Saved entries
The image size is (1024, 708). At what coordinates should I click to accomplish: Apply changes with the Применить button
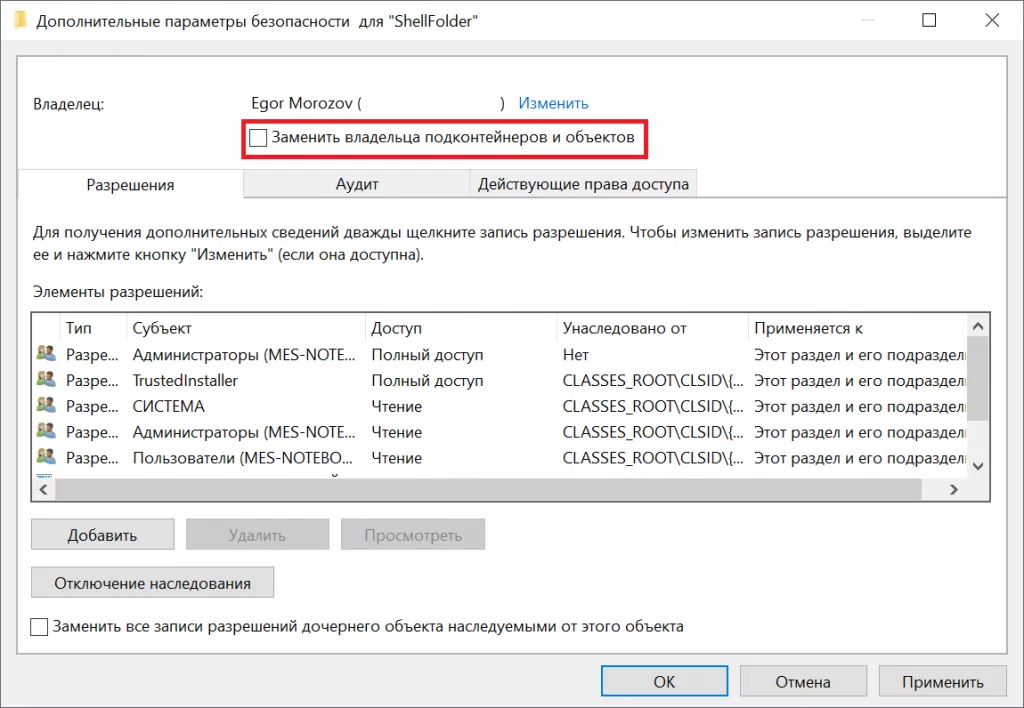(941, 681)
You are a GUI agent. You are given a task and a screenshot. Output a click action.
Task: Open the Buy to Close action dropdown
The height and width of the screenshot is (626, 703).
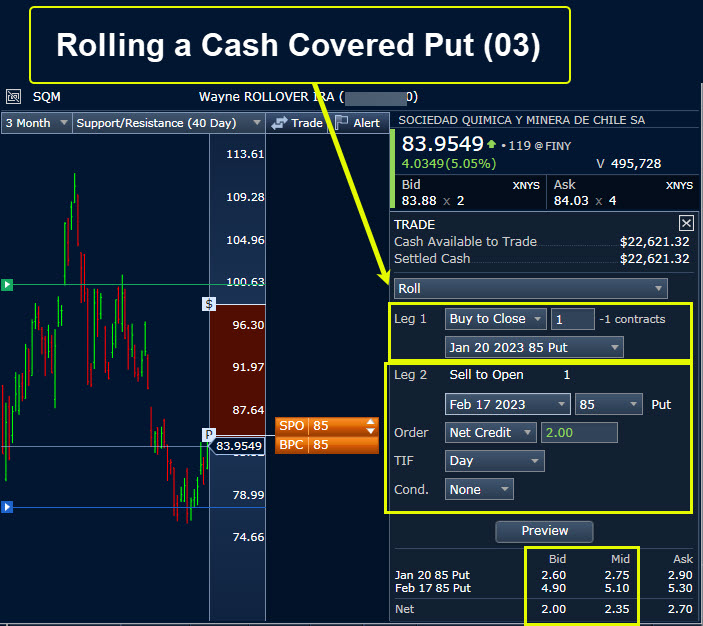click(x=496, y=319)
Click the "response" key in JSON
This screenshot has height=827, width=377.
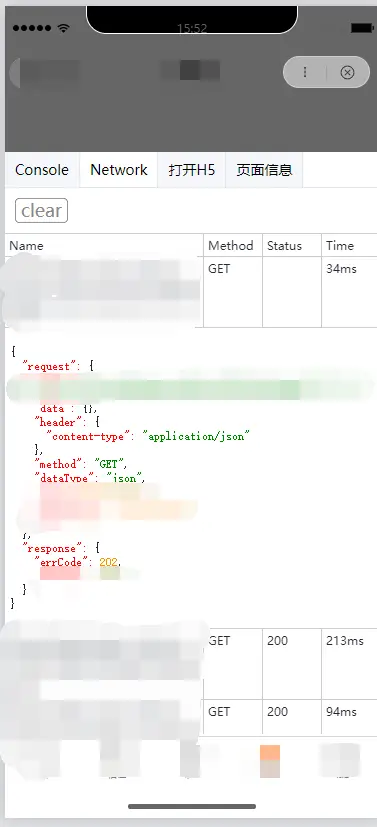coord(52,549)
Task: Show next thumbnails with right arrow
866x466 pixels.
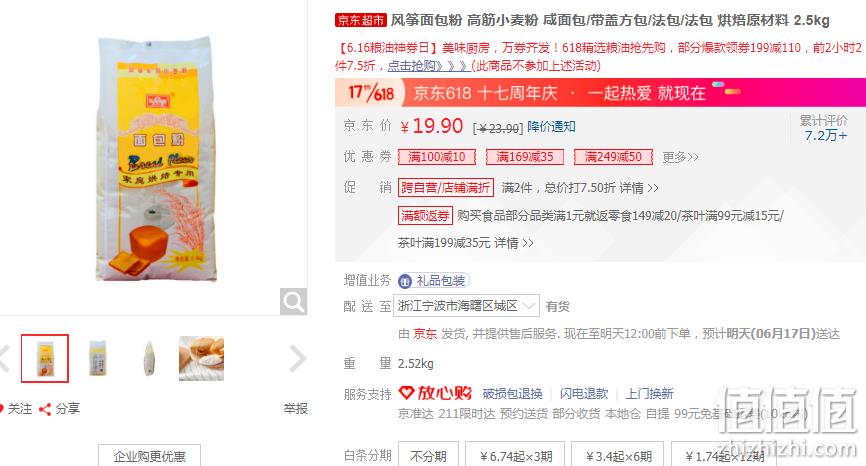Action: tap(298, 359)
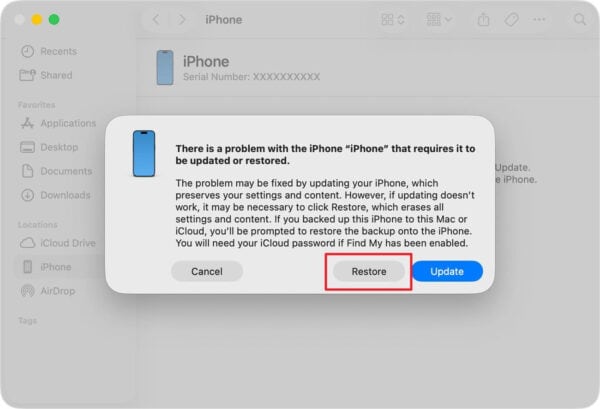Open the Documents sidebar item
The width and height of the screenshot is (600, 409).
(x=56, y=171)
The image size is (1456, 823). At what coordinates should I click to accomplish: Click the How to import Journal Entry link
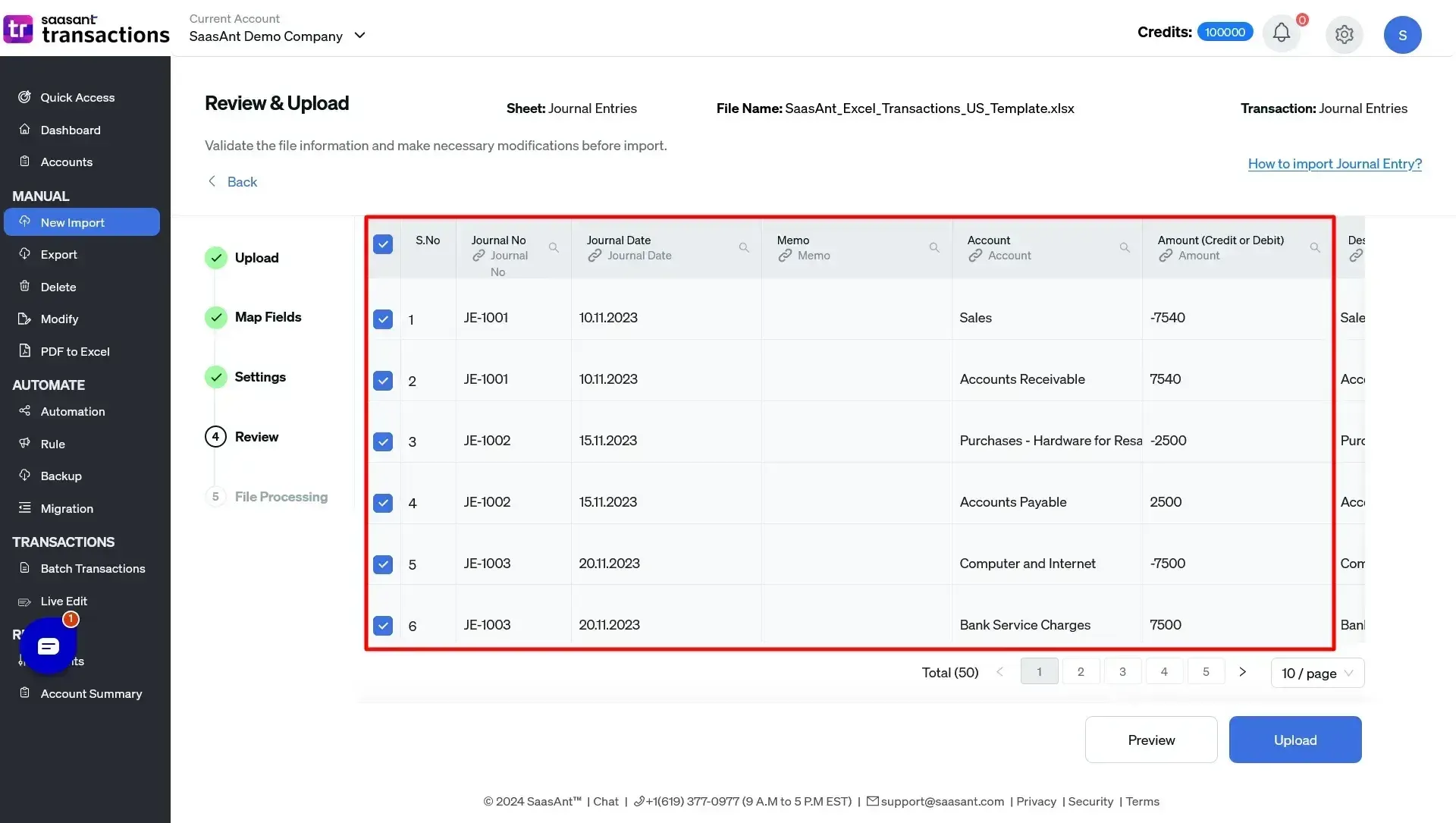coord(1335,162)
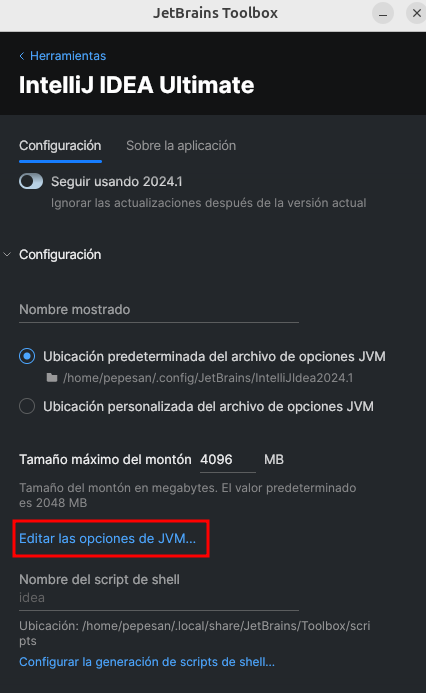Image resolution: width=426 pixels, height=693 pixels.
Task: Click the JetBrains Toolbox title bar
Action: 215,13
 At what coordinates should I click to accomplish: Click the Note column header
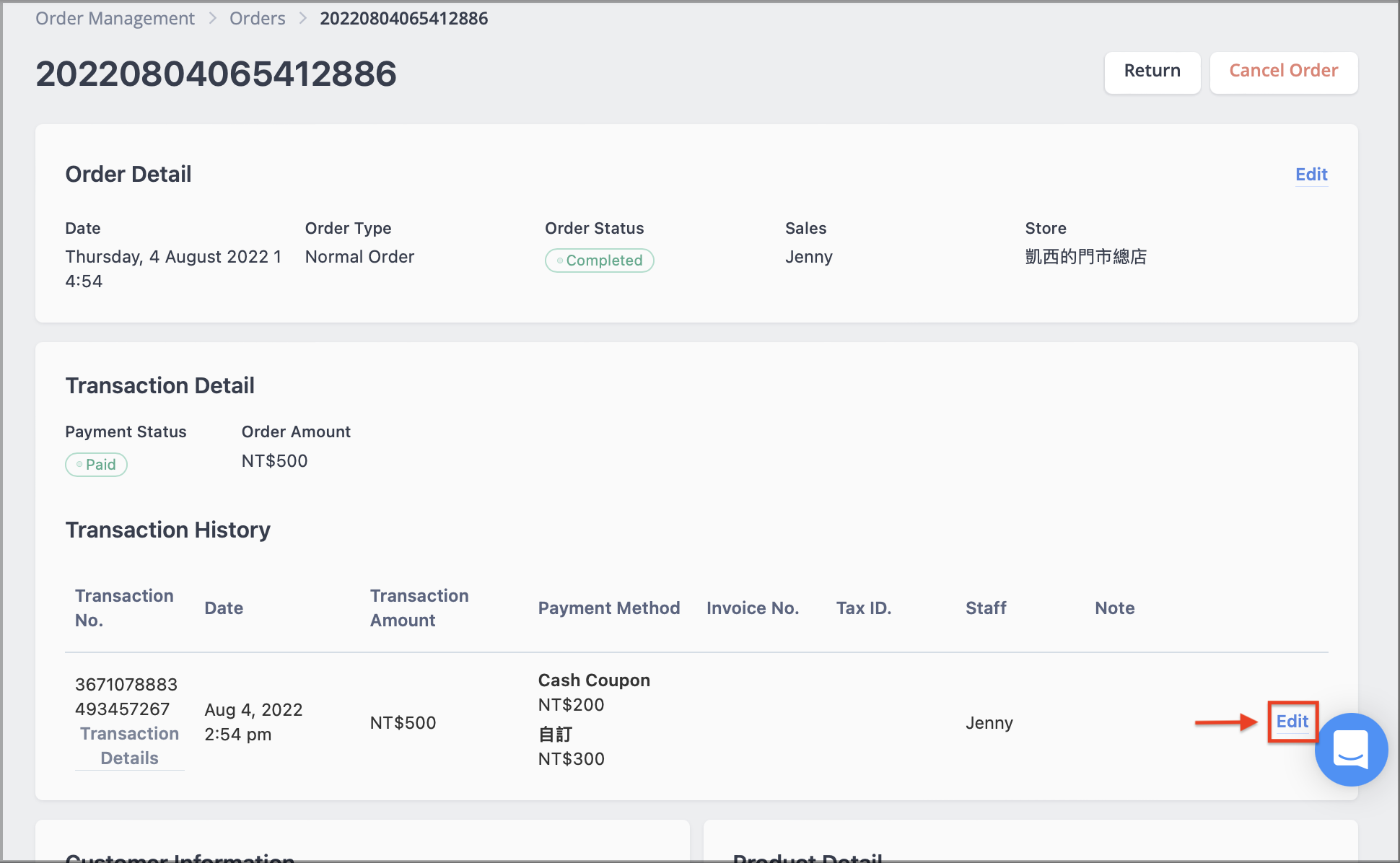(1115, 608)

**What the task requires**
Excluding pictures, copy exactly the lines from the line containing "This screenshot has height=827, width=377." through the last line of the data, inclusive.

**Solution to this exercise**
This screenshot has height=827, width=377.
coord(52,549)
Task: Show next thumbnails with right arrow
866x466 pixels.
Action: tap(298, 359)
Open the Documents sidebar item
The width and height of the screenshot is (600, 409).
(x=56, y=171)
The image size is (1456, 823). At what coordinates should I click to accomplish: Click the How to import Journal Entry link
coord(1335,162)
Image resolution: width=426 pixels, height=693 pixels.
Task: Click the JetBrains Toolbox title bar
Action: 215,13
 At what coordinates should I click to accomplish: Click the Note column header
(1115, 608)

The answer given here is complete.